---------- SOURCE MATERIAL

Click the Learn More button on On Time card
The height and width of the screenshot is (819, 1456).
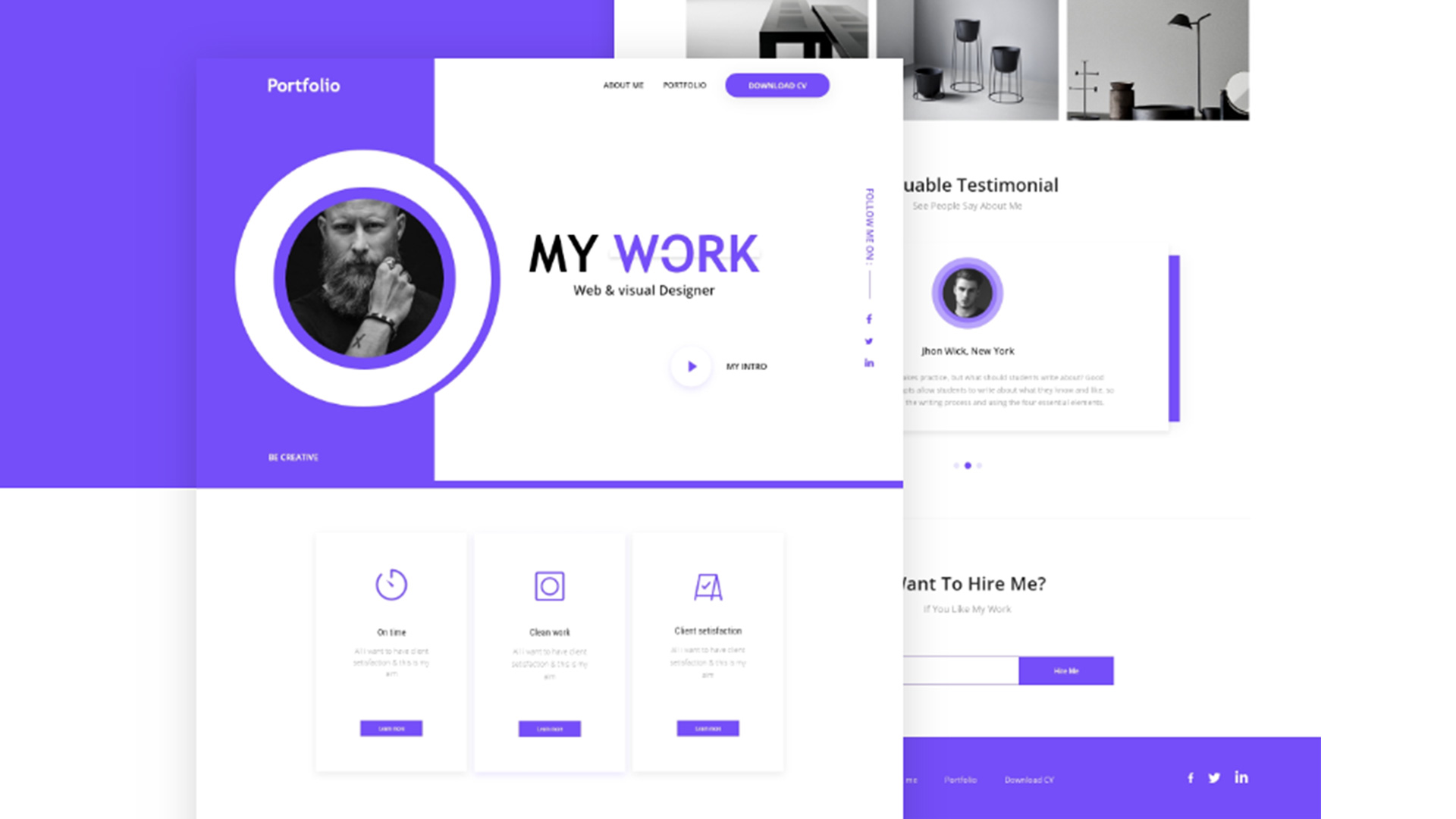(x=391, y=728)
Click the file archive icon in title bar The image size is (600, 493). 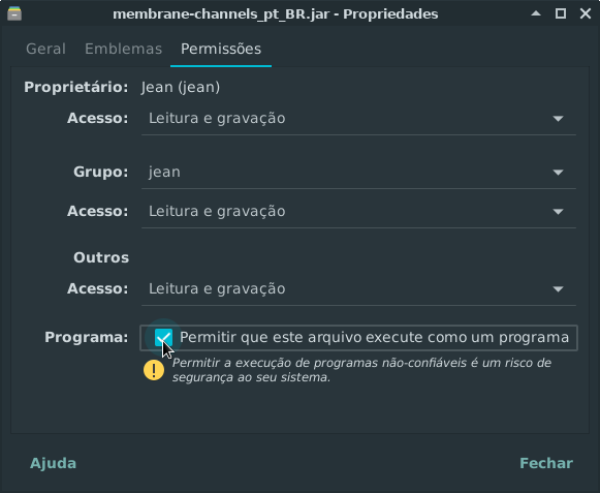[x=15, y=13]
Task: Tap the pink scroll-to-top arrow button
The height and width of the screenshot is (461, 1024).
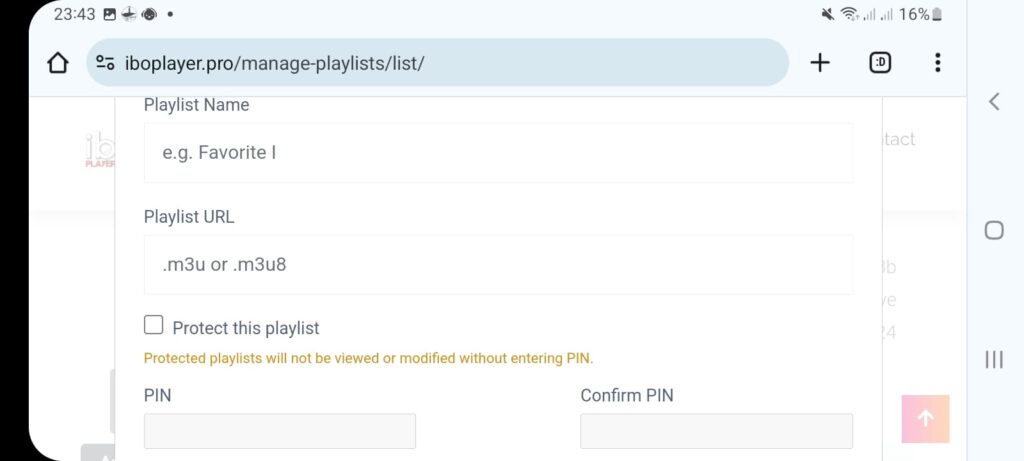Action: coord(925,419)
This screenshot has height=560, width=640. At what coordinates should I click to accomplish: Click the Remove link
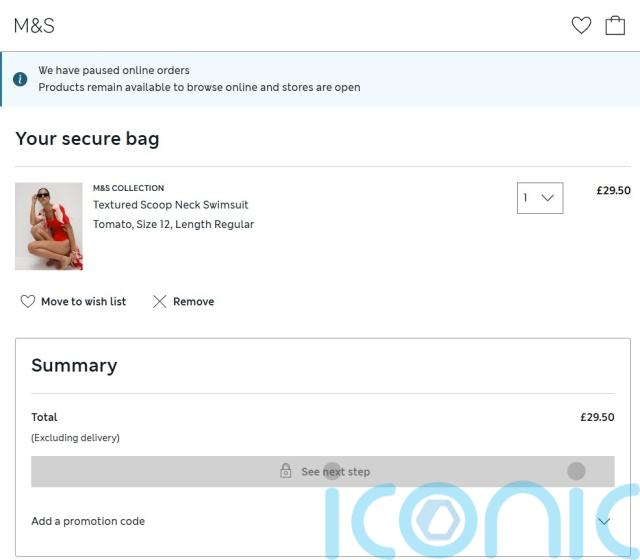point(193,302)
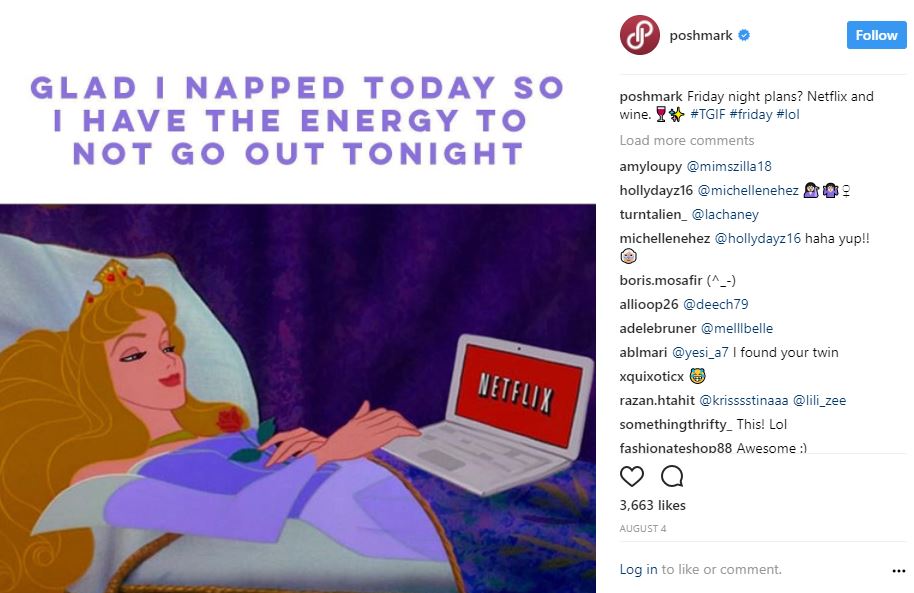Open the three-dot more options menu

click(x=898, y=571)
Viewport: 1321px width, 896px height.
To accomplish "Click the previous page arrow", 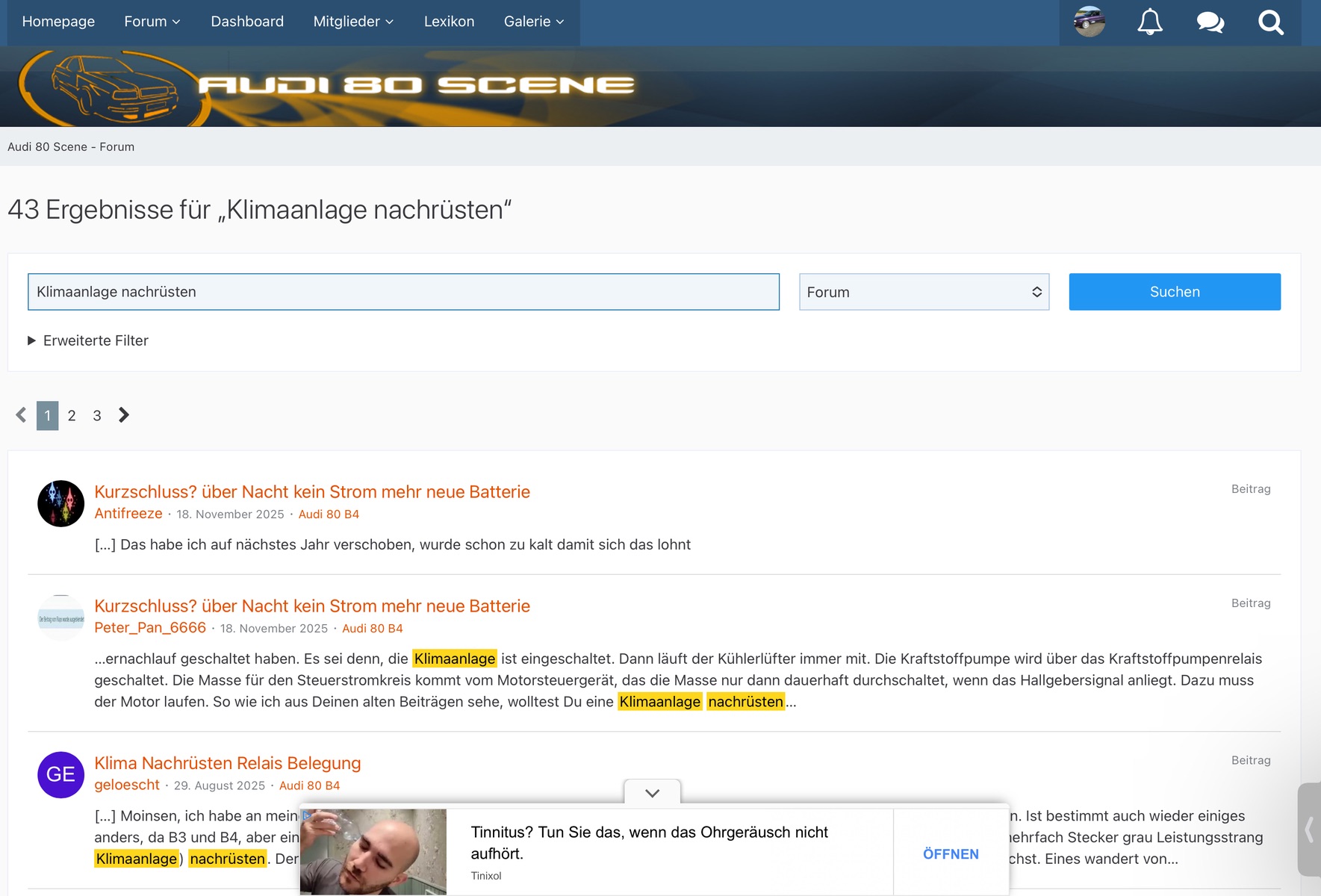I will coord(21,415).
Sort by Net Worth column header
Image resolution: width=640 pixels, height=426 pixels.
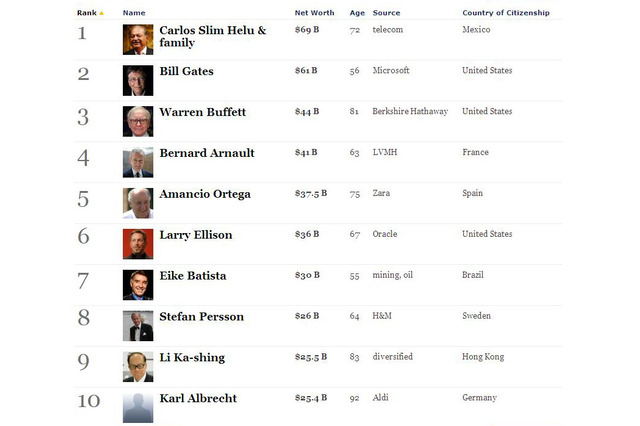pyautogui.click(x=314, y=13)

--------------------

BRIEF: Take the lines from the one holding "Image resolution: width=640" through the last line of the data above and copy them exactly, both ends included, omitting all pictures.

WRITTEN REPLY:
Image resolution: width=640 pixels, height=426 pixels.
pyautogui.click(x=314, y=13)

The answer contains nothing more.